기본1 : ResNet architecture(어려워..😥)

  • residual block은 기존의 딥러닝 네트워크에서 층이 깊어질 수록 loss값이 증가하는 현상을 방지하기 위해 만들어졌다. input값을 output값에 더한 값을 다시 대입하면서 forward path 관점에서는 이전 layer의 값을 함께 학습하는 효과를 냈고(LSTM과 비슷), backward path 관점에선 기울기가 소실되는 gradient vanishing을 방지할 수 있게 되었다. (각 layer간의 차이만 학습하면 되기 때문에 기울기의 grad값이 지수적으로 작아지지 않기 때문에)
  • nn.Identity(): 입력값을 그대로 출력하는 모듈, 아무런 연산도 수행하지 않는다. 모델의 특정 부분에서 입력값을 변경하지 않고 그대로 전달하는 경우에 사용

기본2 : Data Aumentation

  • transforms를 이용한 augmentation을 진행

    transforms.Resize: 이미지의 크기를 조정
    transforms.CenterCrop: 이미지의 중앙 부분을 잘라낸다
    transforms.RandomCrop: 이미지의 임의 부분을 잘라낸다
    transforms.RandomHorizontalFlip: 이미지를 무작위로 좌우 반전
    transforms.ColorJitter: 이미지의 채도, 명도, 대조 등을 무작위로 변경
    transforms.RandomRotation: 이미지를 임의의 각도로 회전
    transforms.RandomErasing: 이미지에서 무작위로 일부 영역을 삭제

  • dataset을 정의하고 dataloader 적용 시 dataset의 개수가 batch_size로 정확히 떨어지지 않으면 shuffle이나 drop_last의 옵션이 필요하다.
    마지막에 batchsize보다 작은 batch에서 index error가 발생할 수 있다.
qd_train_dataset = QuickDrawDataset(train_data, train_label, transform)
qd_val_dataset = QuickDrawDataset(val_data, val_label, transform_val)

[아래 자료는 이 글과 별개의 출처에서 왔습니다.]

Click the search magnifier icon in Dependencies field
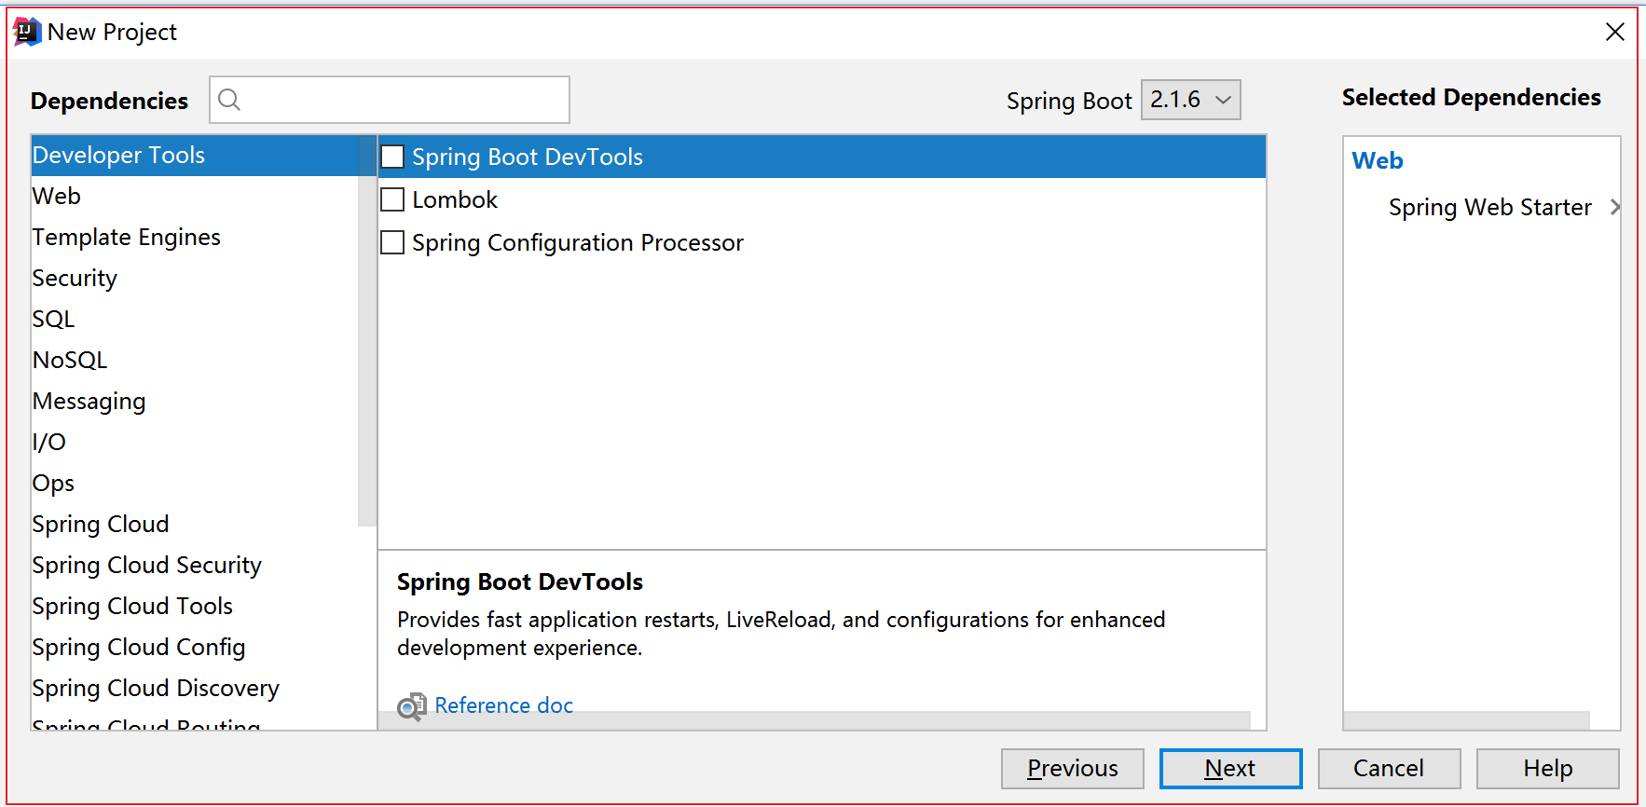 point(229,100)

qd_train_dataloader = DataLoader(qd_train_dataset, batch_size=64, shuffle=True, drop_last = True)
qd_val_dataloader = DataLoader(qd_val_dataset, batch_size=64, shuffle=True, drop_last = True)

추가로 생각해보기

  1. Quickdraw dataset은 상당히 얇은 선의 이미지들로 이루어졌습니다. 이런 경우, blur augmentation을 적용해 이미지를 넓게 만들어주는 것이 성능 향상에 도움이 될 수 있습니다. 왜 blur augmentation이 모델 성능 향상에 도움이 되는지 생각해보세요.
    : blur로 인해 tensor값이 변해서(정확히는 선이 차지하는 영역이 넓어지면서 tensor의 값이 변해) 구조적인 특징을 더 명확하게 할 수 있을 것 같다.

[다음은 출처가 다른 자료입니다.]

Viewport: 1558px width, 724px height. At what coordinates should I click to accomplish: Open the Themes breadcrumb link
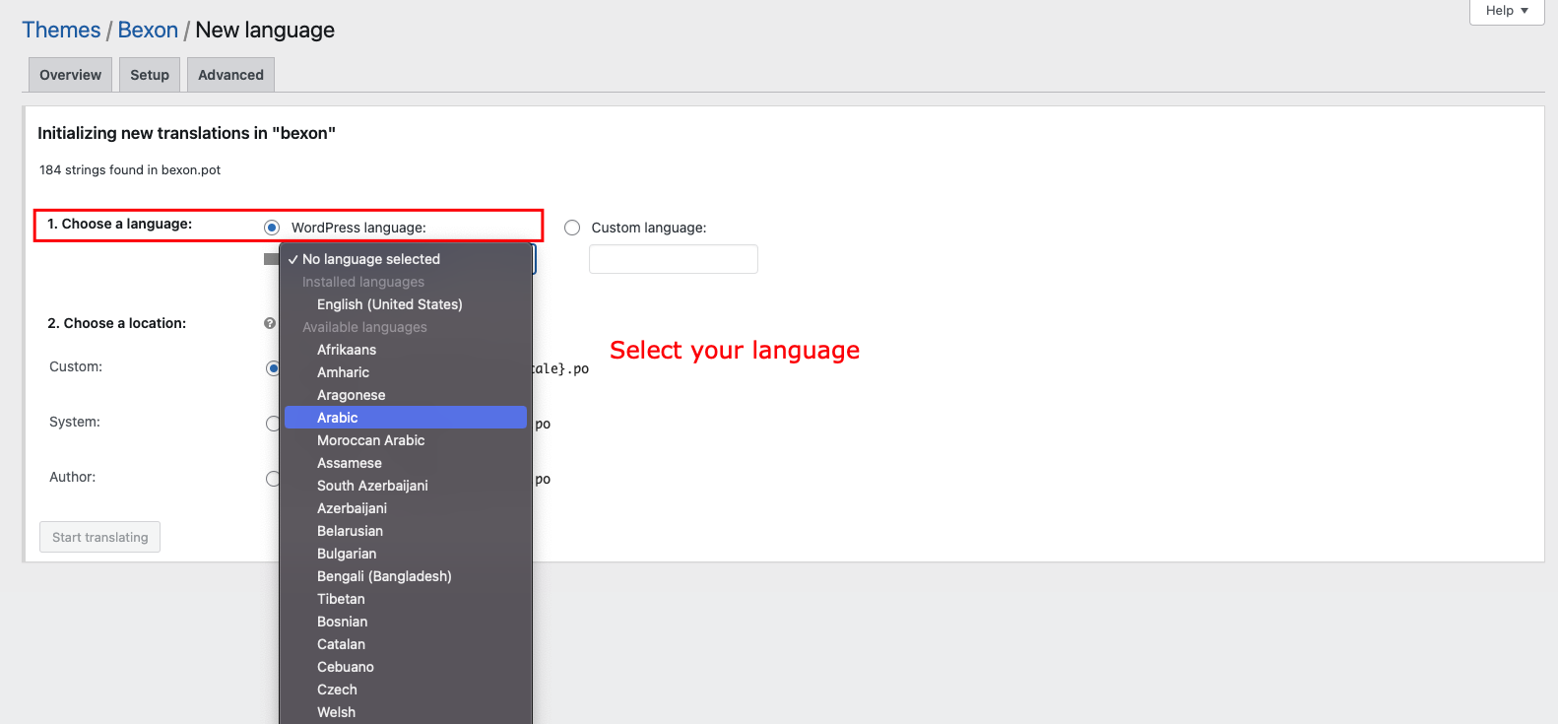[61, 31]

  2. Augmentation의 순서 역시 중요한 요소가 될 수 있습니다. Blur를 먼저 적용하고 크게 resize하는 경우와 resize를 먼저 하고 blur를 적용하는 경우, 이미지가 어떻게 달라질지 예상해보시고, 실제 augmentation package에 따라 결과가 어떻게 나타나는지도 확인해보세요. 그리고 Geometric augmentation의 경우에 대해서도 순서가 어떻게 영향을 미칠지 생각해보세요.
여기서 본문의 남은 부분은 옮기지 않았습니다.